→ PROBLEM: Write out the records that follow with every word intact.

(DATASET ENTRIES Opens)

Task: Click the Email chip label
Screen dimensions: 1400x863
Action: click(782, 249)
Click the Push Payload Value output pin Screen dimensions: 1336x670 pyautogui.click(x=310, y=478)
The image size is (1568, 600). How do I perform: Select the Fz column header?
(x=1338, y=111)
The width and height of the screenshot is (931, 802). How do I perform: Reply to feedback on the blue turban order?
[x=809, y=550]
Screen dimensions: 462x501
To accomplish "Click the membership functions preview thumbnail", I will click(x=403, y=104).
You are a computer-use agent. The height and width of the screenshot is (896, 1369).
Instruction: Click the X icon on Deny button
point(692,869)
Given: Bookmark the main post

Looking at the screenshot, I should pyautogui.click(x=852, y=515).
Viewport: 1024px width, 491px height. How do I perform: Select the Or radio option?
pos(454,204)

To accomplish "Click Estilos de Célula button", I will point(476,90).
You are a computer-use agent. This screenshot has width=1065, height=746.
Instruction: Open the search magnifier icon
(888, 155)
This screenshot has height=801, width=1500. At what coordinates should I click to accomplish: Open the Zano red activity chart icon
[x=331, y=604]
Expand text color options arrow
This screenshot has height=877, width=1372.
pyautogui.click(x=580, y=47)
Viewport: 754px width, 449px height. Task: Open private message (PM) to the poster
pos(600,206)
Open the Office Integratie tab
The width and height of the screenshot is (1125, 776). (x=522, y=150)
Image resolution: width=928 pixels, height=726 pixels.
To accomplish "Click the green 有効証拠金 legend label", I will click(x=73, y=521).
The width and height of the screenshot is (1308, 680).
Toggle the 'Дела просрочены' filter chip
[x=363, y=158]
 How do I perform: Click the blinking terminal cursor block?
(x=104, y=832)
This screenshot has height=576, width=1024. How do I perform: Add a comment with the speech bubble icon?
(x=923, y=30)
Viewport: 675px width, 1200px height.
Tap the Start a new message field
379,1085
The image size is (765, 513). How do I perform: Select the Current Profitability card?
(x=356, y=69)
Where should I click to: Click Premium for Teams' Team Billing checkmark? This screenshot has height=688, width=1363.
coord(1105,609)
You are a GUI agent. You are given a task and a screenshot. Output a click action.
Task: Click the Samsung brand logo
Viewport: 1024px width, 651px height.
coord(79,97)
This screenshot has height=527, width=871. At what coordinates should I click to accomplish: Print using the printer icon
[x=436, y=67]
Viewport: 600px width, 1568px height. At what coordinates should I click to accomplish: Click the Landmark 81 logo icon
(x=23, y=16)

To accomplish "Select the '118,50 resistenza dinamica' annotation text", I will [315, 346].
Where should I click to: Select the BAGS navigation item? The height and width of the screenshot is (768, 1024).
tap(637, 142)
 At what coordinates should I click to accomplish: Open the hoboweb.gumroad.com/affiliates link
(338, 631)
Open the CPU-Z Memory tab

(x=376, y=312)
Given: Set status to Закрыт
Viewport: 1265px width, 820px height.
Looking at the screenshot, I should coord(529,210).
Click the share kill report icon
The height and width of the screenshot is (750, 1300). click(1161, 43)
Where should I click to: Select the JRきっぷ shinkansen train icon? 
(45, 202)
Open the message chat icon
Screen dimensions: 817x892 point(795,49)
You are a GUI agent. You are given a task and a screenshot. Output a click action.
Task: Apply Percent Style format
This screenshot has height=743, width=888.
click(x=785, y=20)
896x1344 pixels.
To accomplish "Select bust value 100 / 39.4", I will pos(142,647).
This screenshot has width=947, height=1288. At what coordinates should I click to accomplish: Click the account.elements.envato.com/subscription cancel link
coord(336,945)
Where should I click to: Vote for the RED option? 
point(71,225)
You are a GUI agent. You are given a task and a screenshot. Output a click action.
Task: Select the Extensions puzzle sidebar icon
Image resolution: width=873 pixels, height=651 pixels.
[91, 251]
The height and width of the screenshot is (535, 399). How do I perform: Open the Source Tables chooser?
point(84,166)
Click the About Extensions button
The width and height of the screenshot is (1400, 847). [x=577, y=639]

(DATASET ENTRIES Closes)

→ RESULT FOR THIS EXERCISE:
Task: Click the Email chip label
Screen dimensions: 1400x863
Action: click(782, 249)
Click the Push Payload Value output pin Screen dimensions: 1336x670 pyautogui.click(x=310, y=478)
The image size is (1568, 600). How do I perform: Select the Fz column header?
(x=1338, y=111)
The width and height of the screenshot is (931, 802). How do I perform: Reply to feedback on the blue turban order?
[x=809, y=550]
Screen dimensions: 462x501
To accomplish "Click the membership functions preview thumbnail", I will click(x=403, y=104).
You are a computer-use agent. The height and width of the screenshot is (896, 1369).
Instruction: Click the X icon on Deny button
point(692,869)
Given: Bookmark the main post

Looking at the screenshot, I should pyautogui.click(x=852, y=515).
Viewport: 1024px width, 491px height. How do I perform: Select the Or radio option?
pos(454,204)

To accomplish "Click Estilos de Célula button", I will point(476,90).
You are a computer-use agent. This screenshot has width=1065, height=746.
Instruction: Open the search magnifier icon
(888, 155)
This screenshot has height=801, width=1500. At what coordinates should I click to accomplish: Open the Zano red activity chart icon
[x=331, y=604]
Expand text color options arrow
This screenshot has height=877, width=1372.
pyautogui.click(x=580, y=47)
Viewport: 754px width, 449px height. Task: Open private message (PM) to the poster
pos(600,206)
Open the Office Integratie tab
The width and height of the screenshot is (1125, 776). (x=522, y=150)
Image resolution: width=928 pixels, height=726 pixels.
To accomplish "Click the green 有効証拠金 legend label", I will click(x=73, y=521).
The width and height of the screenshot is (1308, 680).
Toggle the 'Дела просрочены' filter chip
[x=363, y=158]
 How do I perform: Click the blinking terminal cursor block?
(x=104, y=832)
This screenshot has height=576, width=1024. How do I perform: Add a comment with the speech bubble icon?
(x=923, y=30)
Viewport: 675px width, 1200px height.
Tap the Start a new message field
379,1085
The image size is (765, 513). How do I perform: Select the Current Profitability card?
(x=356, y=69)
Where should I click to: Click Premium for Teams' Team Billing checkmark? This screenshot has height=688, width=1363.
coord(1105,609)
You are a GUI agent. You are given a task and a screenshot. Output a click action.
Task: Click the Samsung brand logo
Viewport: 1024px width, 651px height.
coord(79,97)
This screenshot has height=527, width=871. At what coordinates should I click to accomplish: Print using the printer icon
[x=436, y=67]
Viewport: 600px width, 1568px height. At what coordinates should I click to accomplish: Click the Landmark 81 logo icon
(x=23, y=16)

To accomplish "Select the '118,50 resistenza dinamica' annotation text", I will [315, 346].
Where should I click to: Select the BAGS navigation item? The height and width of the screenshot is (768, 1024).
tap(637, 142)
 At what coordinates should I click to accomplish: Open the hoboweb.gumroad.com/affiliates link
(338, 631)
Open the CPU-Z Memory tab

(x=376, y=312)
Given: Set status to Закрыт
Viewport: 1265px width, 820px height.
Looking at the screenshot, I should coord(529,210).
Click the share kill report icon
The height and width of the screenshot is (750, 1300). click(1161, 43)
Where should I click to: Select the JRきっぷ shinkansen train icon? 
(45, 202)
Open the message chat icon
Screen dimensions: 817x892 point(795,49)
You are a GUI agent. You are given a task and a screenshot. Output a click action.
Task: Apply Percent Style format
This screenshot has height=743, width=888.
click(x=785, y=20)
896x1344 pixels.
To accomplish "Select bust value 100 / 39.4", I will pos(142,647).
This screenshot has width=947, height=1288. At what coordinates should I click to accomplish: Click the account.elements.envato.com/subscription cancel link
coord(336,945)
Where should I click to: Vote for the RED option? 
point(71,225)
You are a GUI agent. You are given a task and a screenshot. Output a click action.
Task: Select the Extensions puzzle sidebar icon
Image resolution: width=873 pixels, height=651 pixels.
[91, 251]
The height and width of the screenshot is (535, 399). How do I perform: Open the Source Tables chooser?
point(84,166)
Click the About Extensions button
The width and height of the screenshot is (1400, 847). [x=577, y=639]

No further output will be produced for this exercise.